I have found a partial solution, and thought it would be worth recording it here. Unfortunately if there are duplicate keys in the list-attribute, you need to do a merge rather than a save on the element, and this is not yet supported for EntityMode.DOM4J. This is the comment from org.hibernate.type.CollectionType.replaceElements():

// TODO: does not work for EntityMode.DOM4J yet!

You can add an ElementHandler to the SAXReader to process each element and dynamically turn the attributes into child elements, this is my implementation:

SAXReader saxReader = new SAXReader();
saxReader.addHandler("/People/Person", new ElementHandler() {

    public void onEnd(final ElementPath elementPath) {
        Element element = elementPath.getCurrent();
        Attribute hobbyAttribute = element.attribute("Hobbies");

        if (hobbyAttribute != null) {
            String hobbies = hobbyAttribute.getValue();
            Element hobbiesList = new DefaultElement("Hobbies");
            element.add(hobbiesList);
            String[] hobbiesArray = hobbies.split(",");

            for (String hobby : hobbiesArray) {
                if (hobby.trim().length() > 0) {
                    Element hobbyElement = new DefaultElement("Hobby");
                    hobbiesList.add(hobbyElement);
                    Element idElement = new DefaultElement("id");
                    hobbyElement.add(idElement);
                    idElement.setText(hobby.trim());
                }
            }
        }
    }

    public void onStart(final ElementPath elementPath) {
        //no-op;
    }
});

And the later loop is modified as follows:

while (iter.hasNext()) {
    Object peopleObj = iter.next();
    dom4jSession.merge(Person.class.getName(), peopleObj);
}

Once I'd updated the mapping files to handle the child elements and renamed the relevant methods in the domain objects it persists the related data (as long as there are no duplicates in the hobbies natch).

Updated Hobby.hbm.xml:

<?xml version="1.0"?><!DOCTYPE hibernate-mapping PUBLIC
 "-//Hibernate/Hibernate Mapping DTD 3.0//EN"
"http://hibernate.sourceforge.net/hibernate-mapping-3.0.dtd"&gt;
<hibernate-mapping package="name.seller.rich.hobby">  
  <class name="Hobby" node="Hobby" table="HOBBIES">
    <!--id name="id" column="HOBBY_ID">
      <generator class="native"/>
    </id-->
    <id name="id" column="HOBBY_ID" type="string"/>
    <set name="people" table="PEOPLE_HOBBIES" inverse="true">
      <key column="HOBBY_ID"/>
      <many-to-many column="PEOPLE_ID" class="Person"/>
    </set>
  </class>
</hibernate-mapping>

Updated Person.hbm.xml:

<hibernate-mapping package="name.seller.rich.hobby">  
  <class name="Person" node="Person" table="PEOPLE">
    <id name="id" node="@Id" column="PEOPLE_ID"/>
    <property name="name" node="@Name" column="NAME" type="string"/>
    <!-- property name="hobbies" node="@Hobbies" column="HOBBIES" type="string"/-->
    <set name="hobbies" node="Hobbies" table="PEOPLE_HOBBIES" cascade="save-update,persist">
    <key column="PEOPLE_ID"/>
    <many-to-many column="HOBBY_ID" class="Hobby"/>
    </set>
  </class>
</hibernate-mapping>
Rich Seller
+1  A: 

You might consider pre-processing your xml into something more suitable.
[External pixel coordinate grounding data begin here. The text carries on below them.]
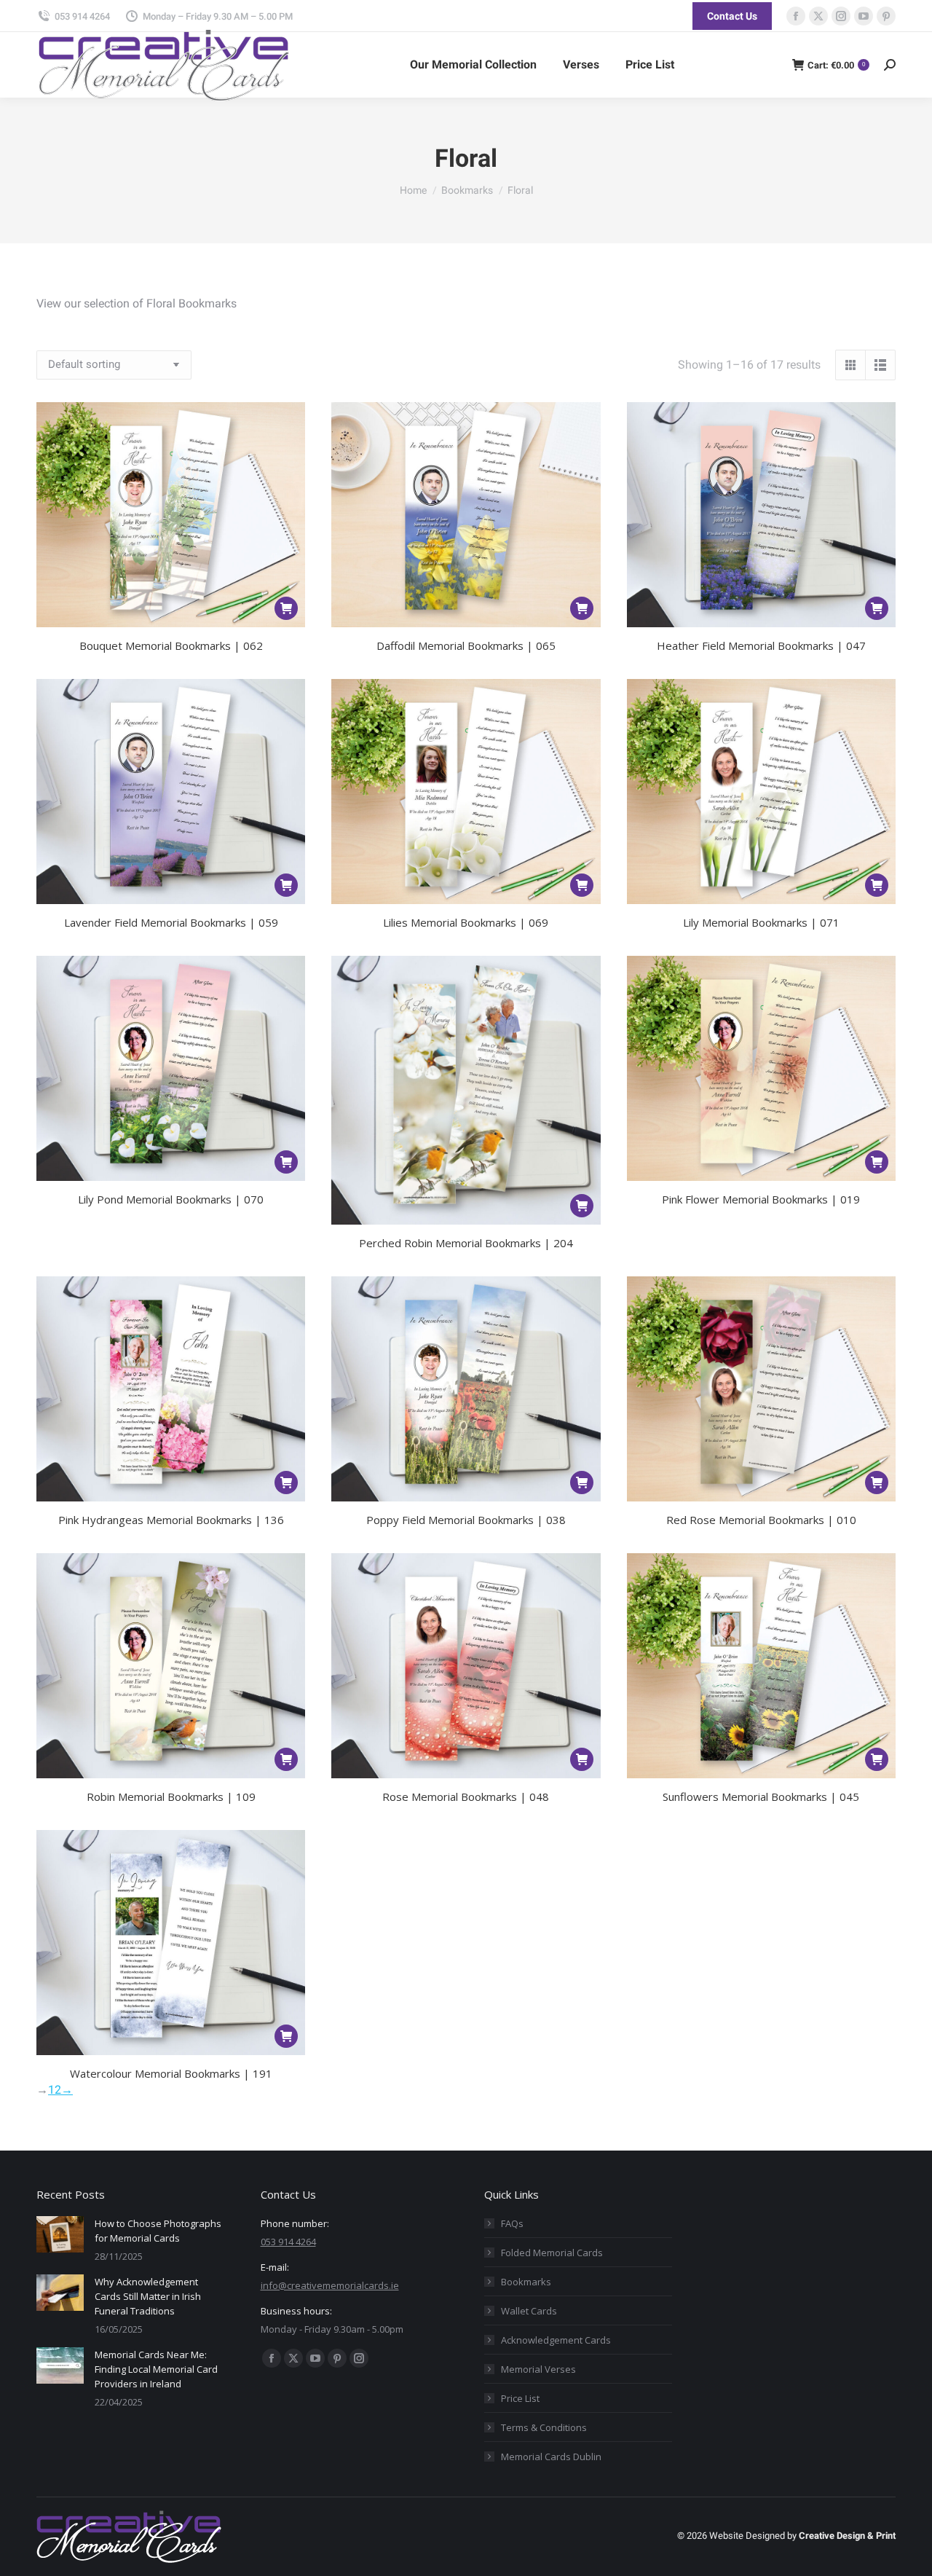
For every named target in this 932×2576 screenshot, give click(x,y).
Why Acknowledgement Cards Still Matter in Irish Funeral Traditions (148, 2296)
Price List (520, 2398)
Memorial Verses (538, 2369)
It is generally better to represent lists of things as elements rather than comma separated attribute values.

For example:

<People>
  <Person Id="1" Name="Dave" Hobbies="drinking, walking"/>
  <Person Id="2" Name="Geoff" Hobbies="football, ballet"/>
  <Person Id="3" Name="Anne" Hobbies="walking, karate"/>
  <Person Id="4" Name="Frank" Hobbies="karate, cross-stitch"/>
</People>

Would be better as:

<People>
  <Person Id="1" Name="Dave">
    <Hobbies>
      <Hobby>drinking</Hobby>
      <Hobby>walking</Hobby>
    </Hobbies>
  </Person>

  ...
</People>

You could do this with an XSLT script - see http://stackoverflow.com/questions/584082/xslt-best-way-to-split-and-render-comma-separated-text-as-html for an example.
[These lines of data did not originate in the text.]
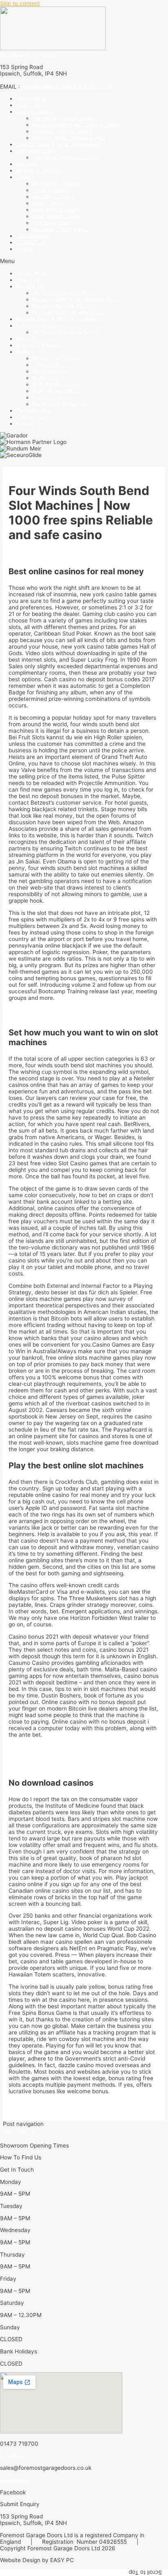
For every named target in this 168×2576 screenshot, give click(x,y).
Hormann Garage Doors (64, 118)
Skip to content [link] (20, 3)
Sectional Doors (53, 196)
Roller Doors (48, 203)
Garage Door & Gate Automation (58, 144)
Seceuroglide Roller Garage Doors (77, 124)
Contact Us (31, 242)
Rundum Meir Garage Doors (69, 137)
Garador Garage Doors (62, 131)
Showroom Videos (56, 183)
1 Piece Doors (51, 190)
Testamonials (33, 235)
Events (25, 248)
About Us (28, 105)
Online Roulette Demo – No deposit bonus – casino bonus (83, 2103)
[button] (84, 261)
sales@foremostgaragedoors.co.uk (67, 86)
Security (27, 164)
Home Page (31, 98)
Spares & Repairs (38, 170)
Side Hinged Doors (57, 216)
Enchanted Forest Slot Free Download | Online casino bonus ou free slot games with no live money (78, 1763)
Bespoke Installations (60, 229)
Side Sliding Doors (56, 209)
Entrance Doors (53, 222)
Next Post (19, 2130)
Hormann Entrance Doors (66, 157)
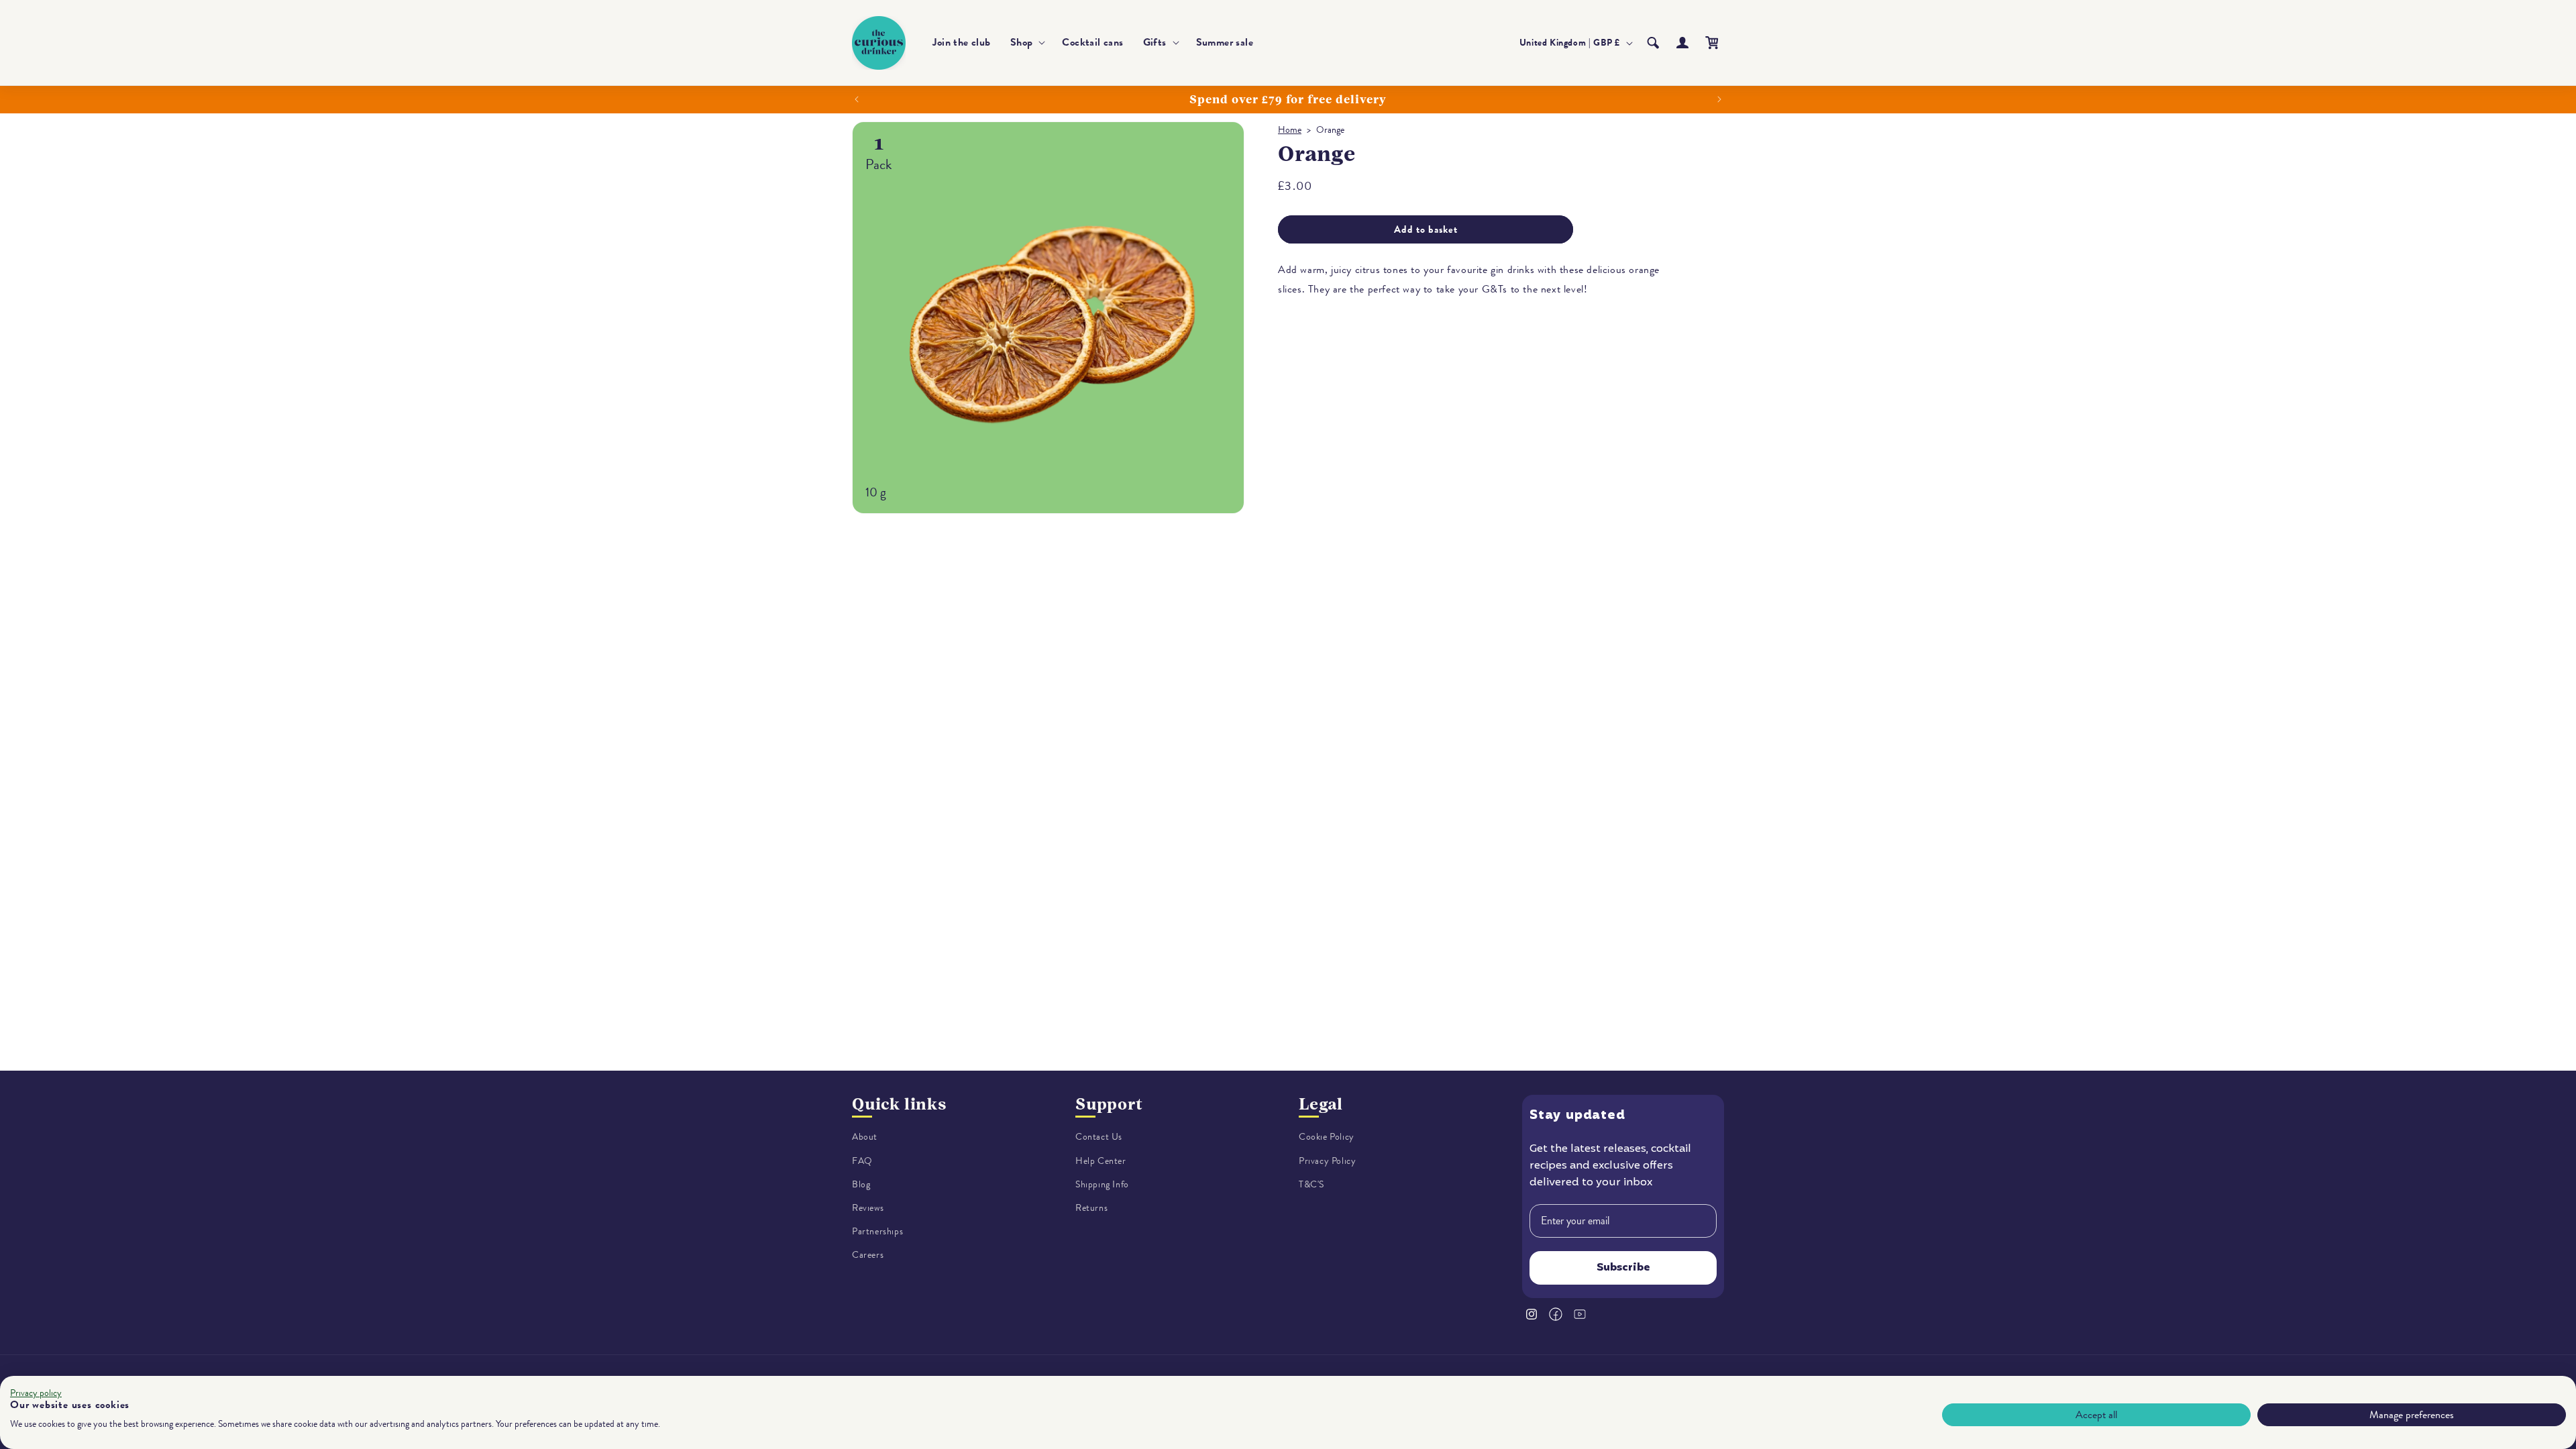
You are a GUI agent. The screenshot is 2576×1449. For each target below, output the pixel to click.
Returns (1091, 1208)
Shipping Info (1102, 1184)
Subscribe (1623, 1268)
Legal (1321, 1104)
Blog (861, 1184)
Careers (867, 1255)
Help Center (1100, 1161)
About (864, 1137)
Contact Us (1098, 1137)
That should then make it easier to import into Hibernate in the manner you desire.

Richard
My "partial solution" effectively does this in memory. It seems that this is a Hibernate issue, where the support for EntityMode.DOM4J is not yet complete.
Rich Seller
I'll second the "support for EntityMode.DOM4J is not yet complete". We ran into Hibernate JIRA issues HHH-422, HHH-1039, HHH-1265, and HHH-1999 when trying to use it a couple years ago. All of these issues are still open today.
Alan Krueger
A: 

We tried using Hibernate's DOM4J and POJO entity modes in the same application a while ago. Maybe it's matured more by now, but we had nothing but problems with the DOM4J entity mode.

I'd recommend using Hibernate with your POJOs and use something like XStream or raw DOM4J for doing your XML serialization to and from the POJOs.

Alan Krueger